8月の青森ねぶた祭にバケト保存会公認のコスプレ集団が登場する。若者の「バケト離れ」を危惧する保存会と、活動の場を求めるコスプレーヤーの思惑が一致した格好だ。参加者は「コスプレは世界でもブームになるほど人気。ねぶたとの共演で祭りを盛り上げたい」と意欲的だ。【鈴木久美】
アニメのキャラクターなどに扮(ふん)した姿を披露するのはコスプレ集団「PLAYZ(プレイズ)」。保存会所属のグループとして今夏結成し、祭りには県内のメンバー約15人が参加する。
代表の会社員、坂本渚さん(23)=青森市=は3年ほど前から着ぐるみやコスプレ姿で友人と祭りに出てきた。観客や友人が楽しむ姿を見て、「大人数で参加したら面白い」と感じるように。県内ではコスプレの大規模なイベントはなく、活躍の場が少ないのも現状だ。
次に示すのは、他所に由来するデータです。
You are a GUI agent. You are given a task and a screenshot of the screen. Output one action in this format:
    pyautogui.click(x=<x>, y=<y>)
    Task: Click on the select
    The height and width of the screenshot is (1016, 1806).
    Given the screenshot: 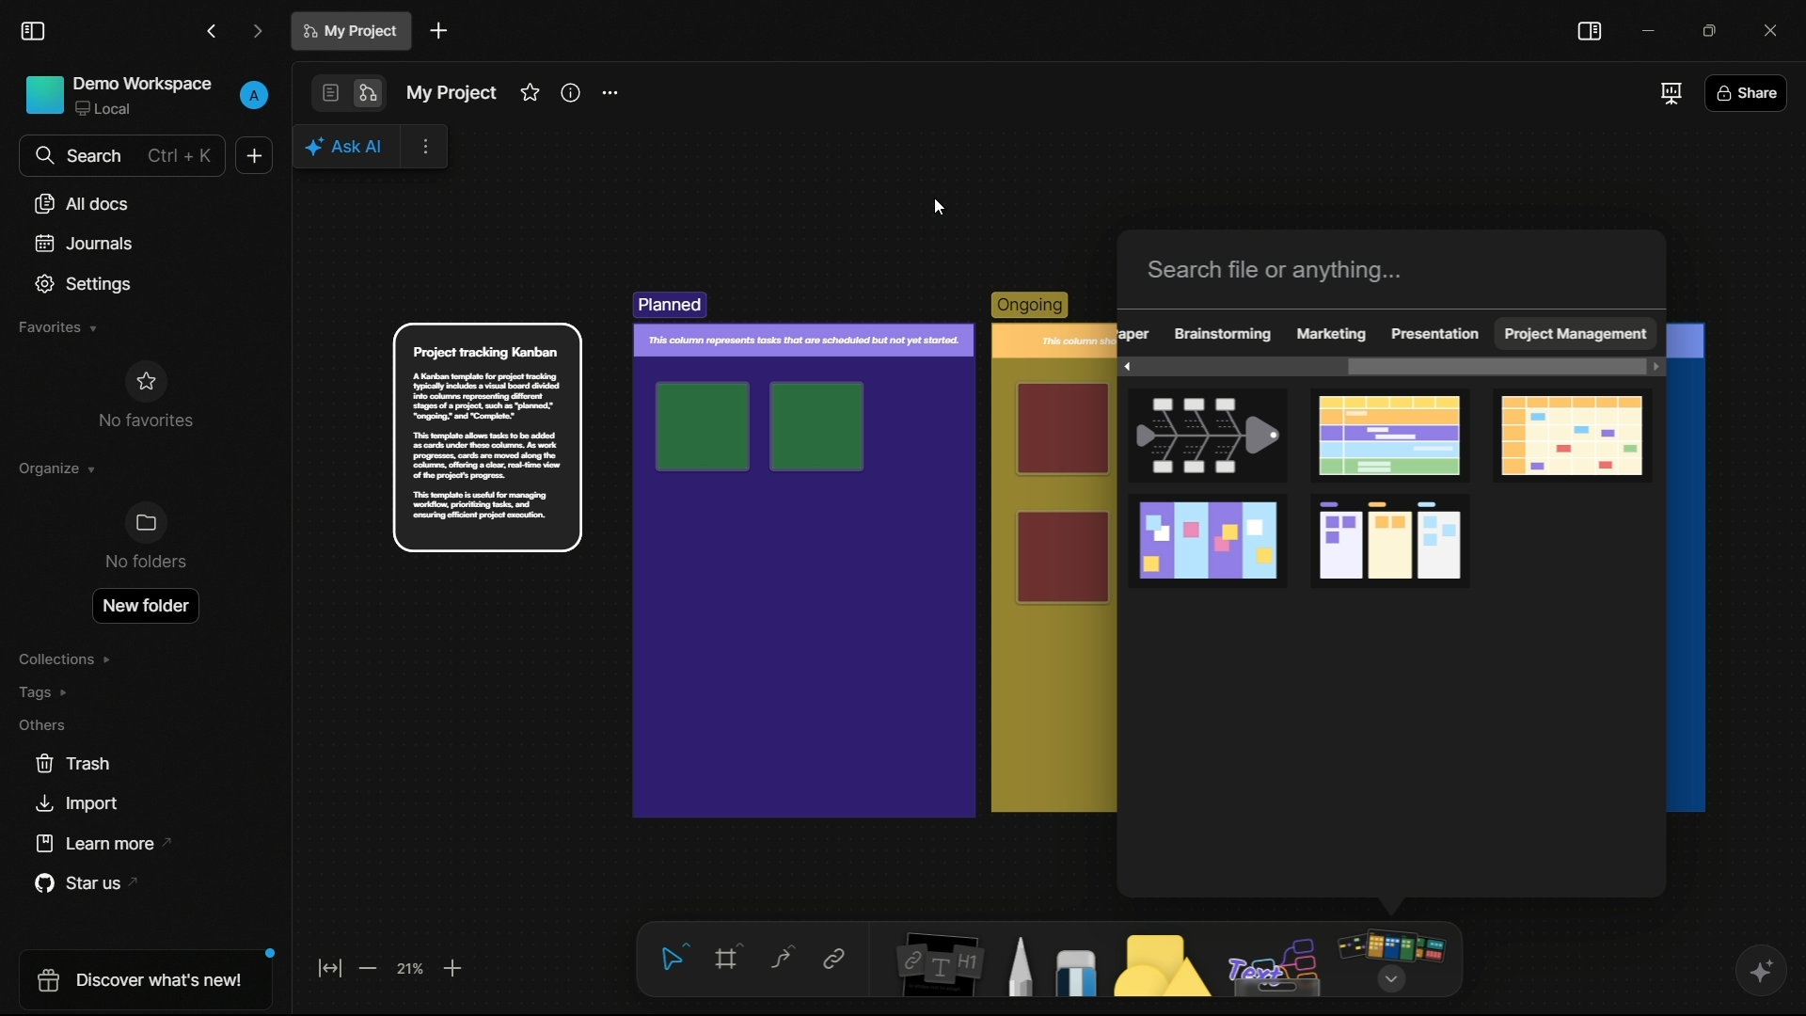 What is the action you would take?
    pyautogui.click(x=671, y=956)
    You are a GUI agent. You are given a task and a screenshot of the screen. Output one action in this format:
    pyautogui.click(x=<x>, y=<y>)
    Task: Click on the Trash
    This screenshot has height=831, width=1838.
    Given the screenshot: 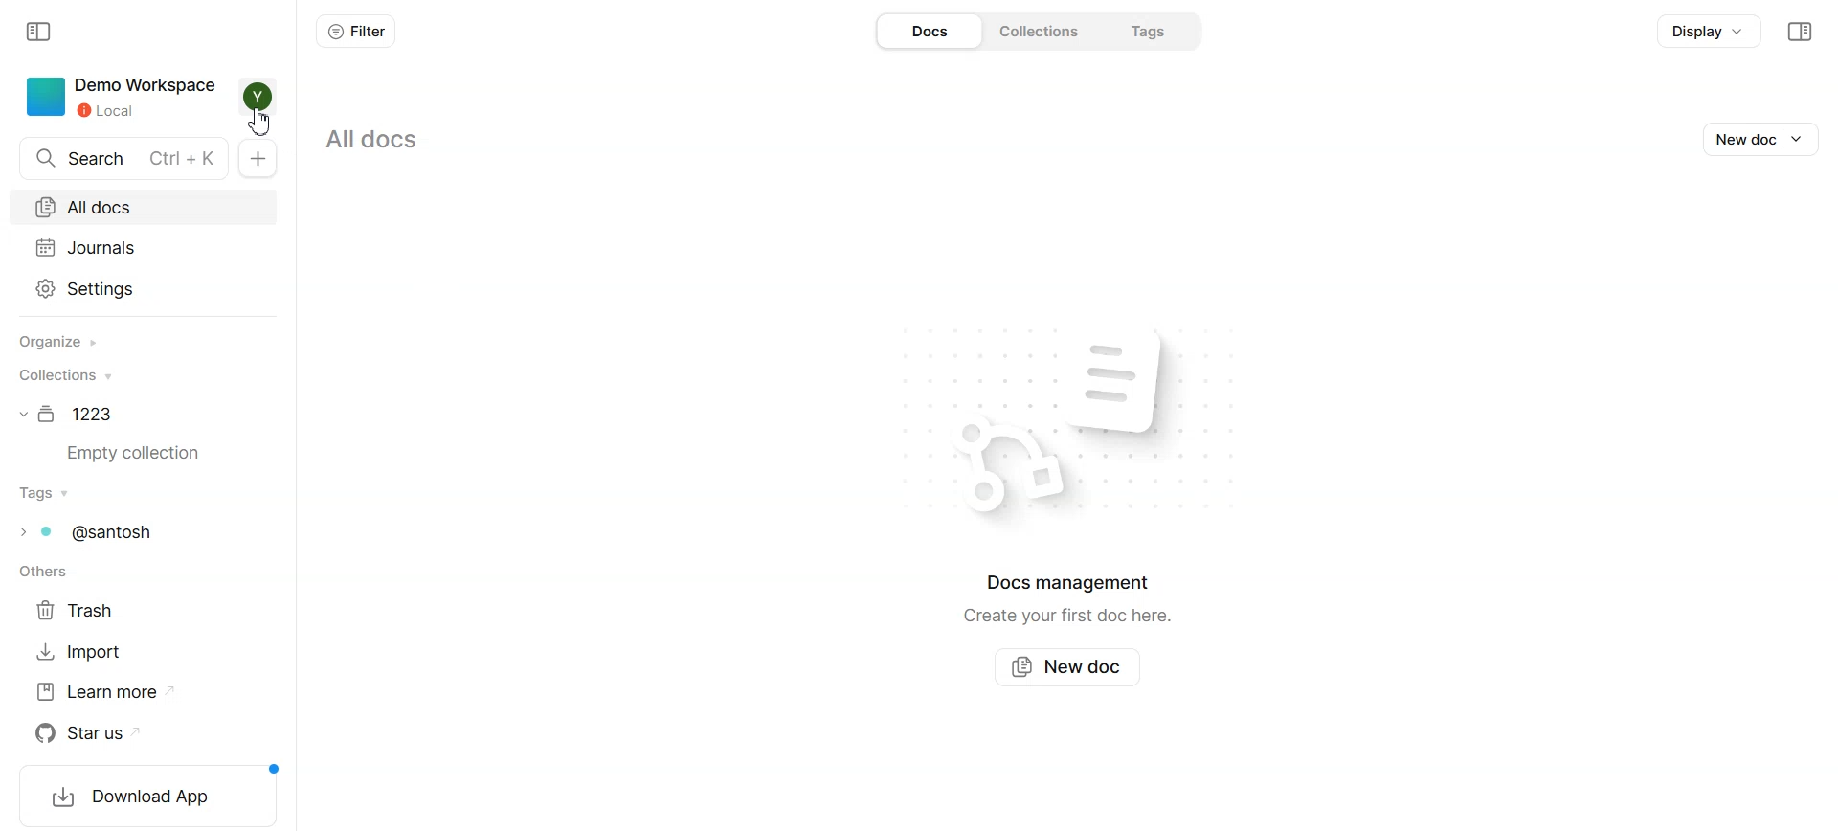 What is the action you would take?
    pyautogui.click(x=86, y=609)
    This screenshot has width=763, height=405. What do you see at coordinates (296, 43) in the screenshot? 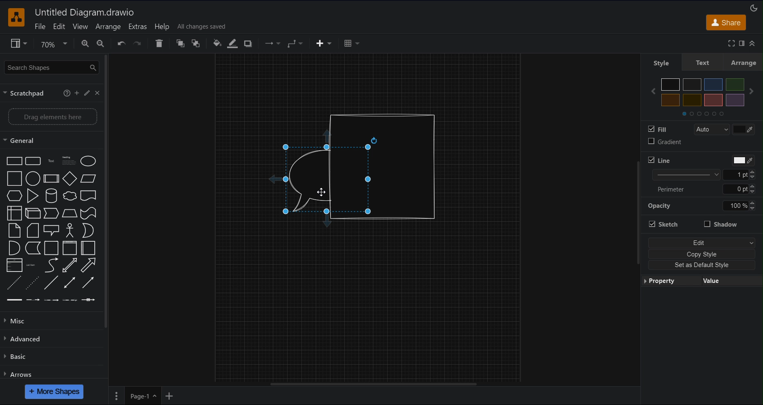
I see `Waypoint` at bounding box center [296, 43].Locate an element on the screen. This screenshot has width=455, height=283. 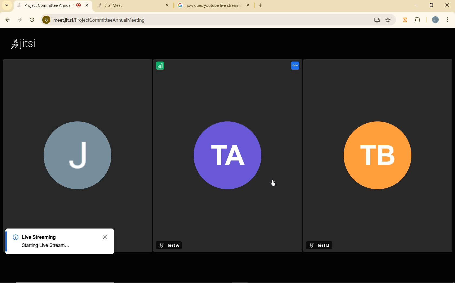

そこに目を付けたのが「青森ねぶた祭バケト保存会」(同市浅虫)。バケトは奇抜なメークと衣装で祭りを盛り上げるピエロのような存在で、会には30人ほどが参加している。しかし最近では高齢化が進み、継承者不足に悩んでいる。
事務長の三上均さん(50)は「バケトとコスプレは別物。バケトは白塗りで笑いを取る格好が基本です」と前置きした上で、公認の理由を語る。「このままではバケトが絶えてしまうという危機感がある。賛否両論あったが、若者文化を取り入れてまずはバケトへの関心を高めていくことになりました」
従来の祭りの枠から外れないよう、保存会がコスプレーヤーをチェック。露出の激しい衣装を避け、運行の妨げにならないように指導する。三上さんは「いずれはバケトに興味のある若者が出てきてほしい」と期待する。
メンバーはすでに青森市の浅虫や油川のねぶた祭りに参加した。坂本さんは「コスプレはキャラクターに成り切るので、バケトのように笑いを取るのが難しい。観客に楽しんでもらえるように、試行錯誤していきたい」と話している。